--- SUPPLIED TEXT Enclosed Below ---

Senate approves bill to make daylight saving time permanent
 
While most kids seem to be taking a bus to school, but they still have to walk to their bus stop and stand outside in the dark during daylight savings.
 
How is it going to help the economy or save energy? There's 24 hours in a day. So you get up an hour earlier, which in winter would still be dark and you go to bed an hour earlier. So you have the lights on an hour earlier in the am and turn them off an hour earlier at night. I think there are more pressing issues they should be worrying about.
 
Why not just get rid if it altogether? In AZ we don't do DST and I don't find it a problem at all.
Because further north, folks don't like the idea of the latest summer sunset before 8:00 pm? (summer solstice sunrise at 4:00 doesn't seem bother people so much anymore but early sunset in the summer?).
 
Because further north, folks don't like the idea of the latest summer sunset before 8:00 pm? (summer solstice sunrise at 4:00 doesn't seem bother people so much anymore but early sunset in the summer?).
So they don't like it getting dark at 8 pm but they are okay sending the kids out to catch the schoolbus in the dark? Still doesn't make sense to me.
 
My daughter's kids this summer will be ages, 7, 6, and 3. Getting them to bed at night with DST is difficult when the sun is still shining.

--- End of Enclosed SUPPLIED TEXT ---

• EXERCISE REQUIREMENTS:
A: Give the ages listed for the daughter's children in the daylight saving time comments.
B: Write the next part of the daylight saving time comments, picking up right after their final sentence.

--- DATA BELOW Enclosed Below ---

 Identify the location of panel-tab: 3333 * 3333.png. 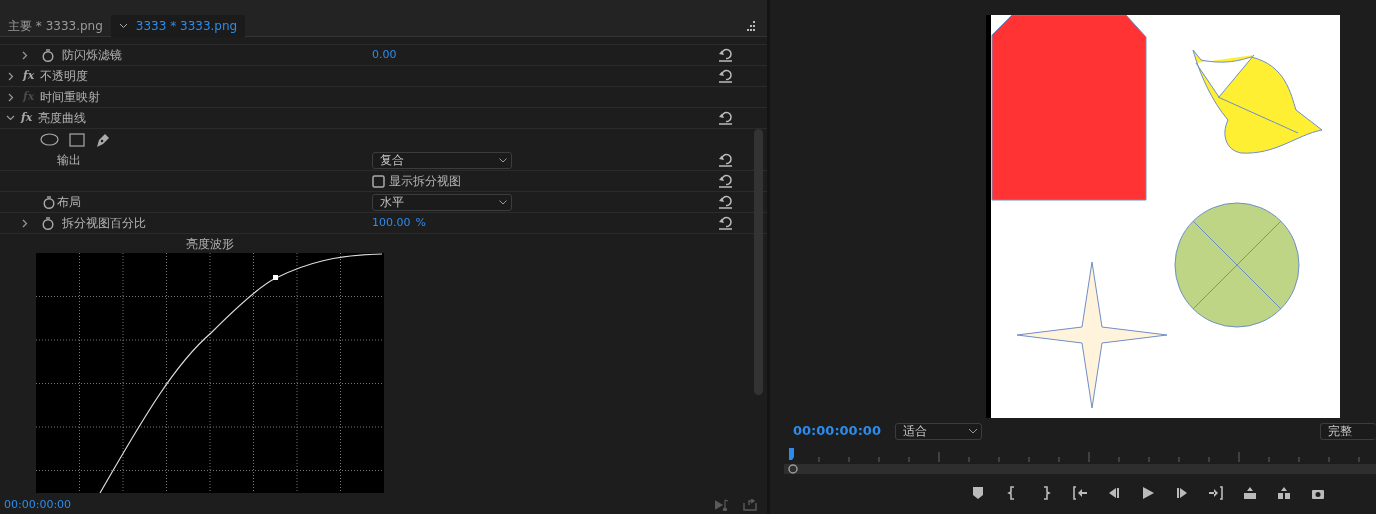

--- End of Enclosed DATA BELOW ---

• ANSWERS BY TASK:
A: 7, 6, and 3

B:
 
How is it going to help the economy or save energy? There's 24 hours in a day. So you get up an hour earlier, which in winter would still be dark and you go to bed an hour earlier. So you have the lights on an hour earlier in the am and turn them off an hour earlier at night. I think there are more pressing issues they should be worrying about.
It isn't. It hasn't been about energy or the economy for decades and decades. I read a book about it several years ago. DST still exists because it has some major industries lobbying for it: outdoor sports (esp. golf), outdoor living (think patio furniture and bbq grills), etc. There was another big one unrelated to those that I can't remember right now, and I can't find the book. I think it may have been in a group I donated to the library to clear shelf space.
 
Most retailers favor DST because many people don't like leaving a store with packages when it's dark outside.
 
I live 6/6 in SoAz and WI. We keep our bedroom cool and blacked out so as not to loose sleep we when the sun rises at 5:00 am.
 
It's too bad they aren't willing to put their names on things that matter more than this. I'm good with this happening, but geez. If this is all you can be bi-partisan about, you're a screw.
 
They just need to pick one and stick with it. When the sun is directly overhead it should be noon according to the clock. I know things shift during the seasons but pick whichever keeps noon on the clock closest to when the sun is straight up in the sky.
 
I slept until 8:00 this morning, not my usual 7:00 CST.